03 March 2008

Debugging War Story 2

At one of the projects I worked on in the past I got to work on some protocol design and implementation. This was actually one of my favorite projects ever; it was a project where I had a lot of responsibility, I got to work with a lot of interesting people on some hard problems, and I got to work on a project that allowed me to be creative and technical at the same time.

Anyways, I was in charge of the protocol implementation. I am a very careful and a very conservative programmer, and a lot of the protocol implementation was coded in the style that I prefer.

The protocol itself was binary (out of necessity). One day as we continued the design of the protocol we concluded that we needed to add a 64-bit integer to one of the message fields. After agreeing on the design, I updated one of the structs that I had created to store the message fields:

#if defined(SOME_COMPILER) || defined(SOME_OTHER_COMPILER)
#pragma pack (1)
struct SomeMsgStruct {
uint32_t field1;
uint32_t field2;
uint64_t fieldN; /* NEW FIELD */
#if defined(GNUC)
__attribute__ ((__packed__))
#if defined(SOME_COMPILER) || defined(SOME_OTHER_COMPILER)
#pragma pack (0)

The key point you need to understand here is that I wanted to make sure this struct was packed and there was no padding in the struct (as the C standard allows). You need to understand that I was supporting several different compilers and target architectures, some of which I did not have easy access to.
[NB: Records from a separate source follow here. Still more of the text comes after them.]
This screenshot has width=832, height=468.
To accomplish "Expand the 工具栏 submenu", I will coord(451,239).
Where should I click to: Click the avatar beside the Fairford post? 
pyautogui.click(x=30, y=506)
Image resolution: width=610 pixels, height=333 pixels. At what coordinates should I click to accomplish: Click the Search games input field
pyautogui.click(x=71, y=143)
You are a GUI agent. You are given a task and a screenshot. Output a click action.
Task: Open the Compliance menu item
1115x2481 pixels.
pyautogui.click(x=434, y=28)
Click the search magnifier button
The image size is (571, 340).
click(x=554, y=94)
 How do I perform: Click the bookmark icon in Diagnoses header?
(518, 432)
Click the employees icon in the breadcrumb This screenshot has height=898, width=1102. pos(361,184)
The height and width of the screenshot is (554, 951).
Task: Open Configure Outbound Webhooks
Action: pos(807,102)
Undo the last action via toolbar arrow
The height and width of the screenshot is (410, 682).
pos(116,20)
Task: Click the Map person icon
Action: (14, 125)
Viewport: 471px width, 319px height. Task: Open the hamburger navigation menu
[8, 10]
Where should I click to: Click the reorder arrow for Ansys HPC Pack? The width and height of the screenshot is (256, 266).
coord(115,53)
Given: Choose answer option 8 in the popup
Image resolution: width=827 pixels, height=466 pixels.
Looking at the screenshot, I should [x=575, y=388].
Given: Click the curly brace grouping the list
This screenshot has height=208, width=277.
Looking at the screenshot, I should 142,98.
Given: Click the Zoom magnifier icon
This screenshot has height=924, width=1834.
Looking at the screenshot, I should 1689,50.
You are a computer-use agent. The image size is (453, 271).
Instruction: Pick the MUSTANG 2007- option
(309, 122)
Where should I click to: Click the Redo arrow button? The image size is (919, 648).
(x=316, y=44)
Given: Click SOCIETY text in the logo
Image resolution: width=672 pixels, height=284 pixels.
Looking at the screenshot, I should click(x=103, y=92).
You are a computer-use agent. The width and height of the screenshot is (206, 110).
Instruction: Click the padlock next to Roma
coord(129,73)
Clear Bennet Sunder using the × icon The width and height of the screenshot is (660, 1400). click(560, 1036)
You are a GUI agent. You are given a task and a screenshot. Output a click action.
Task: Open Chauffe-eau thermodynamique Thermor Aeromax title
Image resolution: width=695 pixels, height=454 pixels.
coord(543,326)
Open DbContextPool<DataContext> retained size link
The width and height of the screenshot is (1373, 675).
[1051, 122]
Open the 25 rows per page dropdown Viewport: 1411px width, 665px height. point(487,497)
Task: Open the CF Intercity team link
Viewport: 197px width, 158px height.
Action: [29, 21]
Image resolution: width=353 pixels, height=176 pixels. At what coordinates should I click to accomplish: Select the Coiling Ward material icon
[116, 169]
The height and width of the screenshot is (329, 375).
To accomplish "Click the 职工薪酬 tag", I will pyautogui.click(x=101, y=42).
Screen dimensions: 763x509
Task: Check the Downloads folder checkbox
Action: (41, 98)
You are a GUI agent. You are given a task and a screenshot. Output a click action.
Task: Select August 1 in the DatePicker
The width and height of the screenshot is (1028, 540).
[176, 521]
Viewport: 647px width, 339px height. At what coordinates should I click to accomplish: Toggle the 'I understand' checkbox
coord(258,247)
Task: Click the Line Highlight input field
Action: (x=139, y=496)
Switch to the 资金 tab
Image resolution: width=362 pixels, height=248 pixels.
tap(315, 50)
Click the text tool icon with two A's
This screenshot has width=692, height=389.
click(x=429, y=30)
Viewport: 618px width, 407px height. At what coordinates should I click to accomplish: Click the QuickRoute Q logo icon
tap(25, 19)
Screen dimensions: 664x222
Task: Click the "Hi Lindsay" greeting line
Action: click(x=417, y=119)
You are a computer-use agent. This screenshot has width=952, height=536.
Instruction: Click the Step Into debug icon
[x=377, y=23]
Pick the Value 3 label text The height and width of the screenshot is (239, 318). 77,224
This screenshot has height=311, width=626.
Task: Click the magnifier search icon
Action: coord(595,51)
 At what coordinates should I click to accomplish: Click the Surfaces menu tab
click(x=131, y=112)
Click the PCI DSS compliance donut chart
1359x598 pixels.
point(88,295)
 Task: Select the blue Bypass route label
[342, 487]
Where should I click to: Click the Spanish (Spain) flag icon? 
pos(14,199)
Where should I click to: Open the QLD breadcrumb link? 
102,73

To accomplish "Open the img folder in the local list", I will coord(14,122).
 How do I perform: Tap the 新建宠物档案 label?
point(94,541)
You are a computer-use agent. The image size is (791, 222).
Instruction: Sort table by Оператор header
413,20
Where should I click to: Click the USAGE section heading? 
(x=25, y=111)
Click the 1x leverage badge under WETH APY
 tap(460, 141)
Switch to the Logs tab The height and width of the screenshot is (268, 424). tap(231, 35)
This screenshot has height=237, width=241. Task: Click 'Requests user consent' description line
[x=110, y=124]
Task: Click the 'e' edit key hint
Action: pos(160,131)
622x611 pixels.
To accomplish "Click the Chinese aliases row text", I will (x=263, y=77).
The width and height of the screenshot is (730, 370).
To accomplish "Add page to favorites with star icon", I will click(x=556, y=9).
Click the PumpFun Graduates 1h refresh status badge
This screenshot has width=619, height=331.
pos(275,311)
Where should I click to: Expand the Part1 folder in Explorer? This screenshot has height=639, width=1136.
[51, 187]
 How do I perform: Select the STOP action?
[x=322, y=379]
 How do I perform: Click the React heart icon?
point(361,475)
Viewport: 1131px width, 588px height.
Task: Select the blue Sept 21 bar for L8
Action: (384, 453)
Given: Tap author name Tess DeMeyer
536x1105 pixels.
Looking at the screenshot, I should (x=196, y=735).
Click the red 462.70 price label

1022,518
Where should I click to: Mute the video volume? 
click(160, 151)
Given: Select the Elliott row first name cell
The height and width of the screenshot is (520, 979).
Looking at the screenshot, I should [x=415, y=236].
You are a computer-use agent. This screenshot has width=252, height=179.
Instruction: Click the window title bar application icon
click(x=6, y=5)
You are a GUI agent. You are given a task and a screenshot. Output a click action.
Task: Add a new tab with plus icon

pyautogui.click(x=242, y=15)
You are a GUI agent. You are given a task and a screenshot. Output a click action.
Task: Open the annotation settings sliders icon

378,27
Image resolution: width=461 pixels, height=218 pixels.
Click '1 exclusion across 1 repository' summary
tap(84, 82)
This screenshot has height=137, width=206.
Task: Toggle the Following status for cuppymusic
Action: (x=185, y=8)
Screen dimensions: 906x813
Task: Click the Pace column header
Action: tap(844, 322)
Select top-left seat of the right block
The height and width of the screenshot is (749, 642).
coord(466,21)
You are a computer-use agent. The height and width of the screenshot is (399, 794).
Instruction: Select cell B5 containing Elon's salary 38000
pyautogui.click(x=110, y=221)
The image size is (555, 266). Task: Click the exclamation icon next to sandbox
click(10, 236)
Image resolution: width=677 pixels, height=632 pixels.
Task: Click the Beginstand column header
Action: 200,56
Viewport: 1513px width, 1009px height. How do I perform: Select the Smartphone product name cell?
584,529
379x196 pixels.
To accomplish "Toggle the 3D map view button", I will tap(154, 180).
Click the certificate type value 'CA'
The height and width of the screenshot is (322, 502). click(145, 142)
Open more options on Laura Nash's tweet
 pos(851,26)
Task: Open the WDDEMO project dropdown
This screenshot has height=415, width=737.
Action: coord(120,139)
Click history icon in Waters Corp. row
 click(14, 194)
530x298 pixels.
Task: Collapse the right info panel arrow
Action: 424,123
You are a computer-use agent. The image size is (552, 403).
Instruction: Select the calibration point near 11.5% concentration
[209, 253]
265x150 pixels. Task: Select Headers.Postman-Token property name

So, in my conservative programming style, I also added the following code to one of the protocol's initialization functions:

SomeMsgStruct x;
assert(sizeof(x) == (sizeof(x.field1) + sizeof(x.field2) + sizeof(x.fieldN)));

After testing my code, I checked it in, announced my changes, and then moved on to my next tasks.


Several days later, one of my colleagues, who, shall we say, was not a detail-oriented engineer, complained to me that something was wrong with the protocol stack and that there was garbage being transmitted on the wire. I knew this problem had "wild goose chase" written all over it, but I didn't have a magic wand to fix this problem. So, at around 2pm, we sat down to debug the problem.

We analyzed logfiles. We looked at protocol traces. I tried to reproduce the problem on my setup, but the problem only reared its ugly head on my colleague's setup. My colleague's setup included a different target processor than what I had in my setup, so I was quickly forced to try to understand this problem on my colleague's foreign setup (which seemed to include a very tedious compile/link/load-the-binary-onto-the-target phase).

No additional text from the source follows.